Jedoch gibt es auch Nachteile. Die Studie der ComTeamGroup nennt eine erschwerte Informations- und Entscheidungsbeschaffung von Mitarbeitern, die entsprechend ihren Grundüberzeugungen selbst entscheiden können, wann und wo sie arbeiten. Werden sie nicht verlässlich über Entscheidungen und Prozesse informiert, steige die Selbst-Entfremdung. Drei andere Gefahren hat Autor Adam Grant zusammengetragen. Zum Ersten ist es fehlendes Wachstum. Menschen, die starr an ihrem Selbst festhalten, laufen Gefahr, sich nicht weiterzuentwickeln und zu verändern. Zum Zweiten teilen diejenigen, die ihr wahres Selbst ausdrücken wollen, persönlichere sowie emotionale Inhalte in sozialen Medien – auch solche, die ihre beruflichen Beziehungen gefährden. Zum Dritten können sehr authentische Führungskräfte bei anderen Mitarbeitern Minderwertigkeitsgefühle hervorrufen. Diese wiederum beeinflussen die Arbeit negativ. Darüber hinaus darf nicht vergessen werden, dass Authentizität manchmal von Taktgefühl und einem kollegialen, wertschätzenden Umgang weit entfernt sein kann.
Essenziell für Unternehmen ist daher, Authentizität im Zusammenhang mit anderen Eigenschaften wie Teamfähigkeit zu betrachten. Adam Grant schlug vor, nach Aufrichtigkeit zu streben. Statt die inneren Überzeugungen in die äussere Welt zu bringen, sollten Menschen besser von aussen nach innen arbeiten. Das bedeute, auf die eigene Präsentation zu achten und sich darum zu bemühen, die Person zu werden, für die sich jemand ausgebe. Das führe dazu, dass Menschen ihr ideales Selbst werden wollen.

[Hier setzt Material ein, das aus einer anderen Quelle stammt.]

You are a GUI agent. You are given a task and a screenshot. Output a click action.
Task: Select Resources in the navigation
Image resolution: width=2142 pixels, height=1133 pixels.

Ähnlich argumentiert Dr. Stefan Wachtel, Trainer für Führungskräfte sowie Buchautor und Vortragsredner. Er will einem Bericht der Wirtschaftswoche zufolge mit seiner Arbeit verhindern, dass „seine Kunden einfach losplappern und sich – allzu offen und wahrhaftig – um Kopf und Kragen reden.“ Wie er in einem Interview auf YouTube erklärt, hält er Authentizität zwar für wichtig. Jedoch genüge sie nicht. Es gelte vielmehr, die Rolle desjenigen zu integrieren, sodass etwas entstehe, das authentisch erscheine. Es handele sich um eine Mischung der eigenen Persönlichkeit und dessen, was die Rolle abverlange. Dabei geht es nach Worten von Dr. Stefan Wachtel darum, Menschen zu verbinden und Komplexes zu vereinfachen. Sein erster Ratschlag: „Lassen Sie Ihr Innerstes, wo es ist!“ Ausserdem sollten alle, die authentisch wirken wollen, überlegen, welche Erwartungen die Mitmenschen an sie haben. Nicht zuletzt gelte es zu fragen, wie viel Authentizität die anderen überhaupt vertragen können. Vieles von dem, was Menschen mitbringen, sei nicht zumutbar. Seine Kernbotschaft: „Das Authentische ist Ergebnis professioneller Arbeit.“
Daher sind Unternehmen trotz aller Trends gut beraten, Fach- und Führungskräfte zu suchen und auszuwählen, die verschiedene wichtige Eigenschaften in sich vereinen. Denn Mitarbeiter, die in erster Linie nicht ausschliesslich sich selber, sondern auch ihre Umwelt sehen und bestmöglich mit ihr interagieren wollen, sind bereit zu lernen, sich weiterzuentwickeln sowie zu wachsen – eine essenzielle Komponente in der sich rasant wandelnden Welt. Sie gehen mit gutem Beispiel voran. Sie überzeugen und begeistern Kollegen, wirken authentisch und verhelfen dem Unternehmen damit zum Erfolg. Diese Eigenschaften gilt es zu identifizieren und im Personalauswahlprozess systematisch zu hinterfragen. Dabei unterstützen wir Sie gern mit unserer Expertise.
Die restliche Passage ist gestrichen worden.